The court also pointed out that, because of the difference between causation in the abstract and causation in specific individuals, even if it were possible to convert mere correlation into causation, it was not possible to translate causation of “some” cancer into causation of “this” cancer. Id. at 20-21. The court found “no logical connection” between the generic material the plaintiffs’ experts put forward with the plaintiff-specific causation opinions they purported to offer. Id. at 21. It excluded them. In Daubert-speak (not spoken in Minnesota), the court identified a problem of “fit.”

Finally the court took dead aim at what, in this area of the law, is truly the “last refuge of a scoundrel” (with apologies to Samuel Johnson) – that is, the purported “differential diagnosis.” Of course, such diagnoses were offered here, but they suffered from insurmountable flaws, even by the low standards of this questionable technique:

[T]heir attempt at differential diagnosis fails, and is unreliable, for two reasons: 1) breast cancer does not lend itself to differential diagnosis because the scientific community has not accepted that breast cancer has a limited number of discrete and recognized possible causes such that ruling out one cause would implicate another; 2) even if the Court could assume that the risk factors for breast cancer could be considered “other possible causes,” the Doctors did no more than give conclusory statements, with no reasoning or foundational basis, to rule out Plaintiff’s other risk factors.
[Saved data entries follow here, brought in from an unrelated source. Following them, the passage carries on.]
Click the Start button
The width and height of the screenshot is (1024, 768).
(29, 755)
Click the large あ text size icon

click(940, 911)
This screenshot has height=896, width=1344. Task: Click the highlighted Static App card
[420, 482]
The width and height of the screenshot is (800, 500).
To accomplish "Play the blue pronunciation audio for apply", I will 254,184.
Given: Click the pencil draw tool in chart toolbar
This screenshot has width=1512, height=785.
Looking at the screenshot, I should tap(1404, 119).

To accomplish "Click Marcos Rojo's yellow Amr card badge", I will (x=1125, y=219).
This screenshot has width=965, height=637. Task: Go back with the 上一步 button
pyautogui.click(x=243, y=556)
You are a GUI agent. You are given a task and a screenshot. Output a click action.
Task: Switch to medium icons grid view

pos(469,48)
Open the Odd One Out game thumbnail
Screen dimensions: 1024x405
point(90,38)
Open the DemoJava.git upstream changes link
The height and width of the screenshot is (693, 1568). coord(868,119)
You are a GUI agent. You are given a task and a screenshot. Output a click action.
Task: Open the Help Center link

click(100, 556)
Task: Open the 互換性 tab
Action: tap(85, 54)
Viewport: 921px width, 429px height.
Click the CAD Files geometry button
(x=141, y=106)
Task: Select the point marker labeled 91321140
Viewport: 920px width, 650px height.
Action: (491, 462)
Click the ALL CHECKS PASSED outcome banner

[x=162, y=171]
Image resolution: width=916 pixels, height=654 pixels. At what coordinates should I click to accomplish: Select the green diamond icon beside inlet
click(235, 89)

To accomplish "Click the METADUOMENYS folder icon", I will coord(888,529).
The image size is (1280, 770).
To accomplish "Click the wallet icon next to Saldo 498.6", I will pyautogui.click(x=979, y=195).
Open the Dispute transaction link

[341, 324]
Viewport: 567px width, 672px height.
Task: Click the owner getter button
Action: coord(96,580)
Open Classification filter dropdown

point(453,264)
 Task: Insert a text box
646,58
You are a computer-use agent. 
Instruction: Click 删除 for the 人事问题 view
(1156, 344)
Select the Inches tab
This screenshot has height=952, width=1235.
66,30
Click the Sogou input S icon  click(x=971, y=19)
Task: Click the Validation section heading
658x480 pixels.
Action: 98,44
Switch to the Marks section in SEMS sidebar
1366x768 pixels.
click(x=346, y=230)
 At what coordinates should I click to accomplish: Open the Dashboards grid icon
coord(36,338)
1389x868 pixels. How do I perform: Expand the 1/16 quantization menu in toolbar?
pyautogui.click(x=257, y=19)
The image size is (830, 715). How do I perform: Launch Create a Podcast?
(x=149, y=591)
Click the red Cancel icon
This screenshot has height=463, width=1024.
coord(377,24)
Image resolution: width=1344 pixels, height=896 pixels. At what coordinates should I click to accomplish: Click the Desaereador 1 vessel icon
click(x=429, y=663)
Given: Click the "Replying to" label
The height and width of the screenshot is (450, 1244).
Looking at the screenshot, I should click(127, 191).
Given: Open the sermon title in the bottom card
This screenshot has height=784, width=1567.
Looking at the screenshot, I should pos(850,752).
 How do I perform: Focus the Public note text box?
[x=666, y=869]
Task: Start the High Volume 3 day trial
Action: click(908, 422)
Slip op. at 26-27. Consequently the supposed differential diagnoses were “conclusory,” “circular,” and in the end the experts “could not tell any woman to a reasonable degree of medical certainty whether she would get breast cancer or not.” Id. at 27-28.

All of these are valid points, but to us, the first point is really important. It serves as a much needed conceptual limitation upon the just-as-much-abused technique of differential diagnosis. Unless a particular malady has a limited number of possible clauses, the process of elimination (which is all differential diagnosis really is) simply doesn’t work reliably. There’s just too much else remaining out there unexplained. Kudos to this court for “getting it.”

The other shoe dropped in the second Zandi opinion, which applied the exclusion rulings and entered summary judgment. While the result was pretty much foreordained, the court did have at least something useful to say in this opinion. It conducted a choice of law analysis and applied the law of the plaintiff’s domicile. Summary judgment slip op. at 4-5. Especially since Minnesota has a capacious consumer fraud statute (a claim this New York plaintiff asserted, but dropped), we’re interested in rulings that individualize the choice of law analysis in this way.

We’ve discussed this issue before. Anything that prevents class certifications, we like.

Most of the rest of the opinion (pp. 6-8) was simply, “you can’t recover under [fill in the blank] cause of action without proving causation.” That’s good. That’s right. But it’s not very interesting. So we’ll skip it. If you need it, you know it’s there.

Finally, presumably under the impression that the best offense is to be really offensive, the plaintiff had moved – in the face of the unmasking of all of the deficiencies of her experts – to add a claim for punitive damages. That became moot where all of the substantive causes of action were dismissed. Id. at 8.

We’ve discussed before that things seem to be looking up a bit in Minnesota. Previously, we were only considering the application of that state’s statute of limitations. Zandi’s more of an acid test, because not every drug/medical device case is subject to that kind of defense. Every case of this type does, however, need expert witnesses. We’ll be watching this one closely on appeal.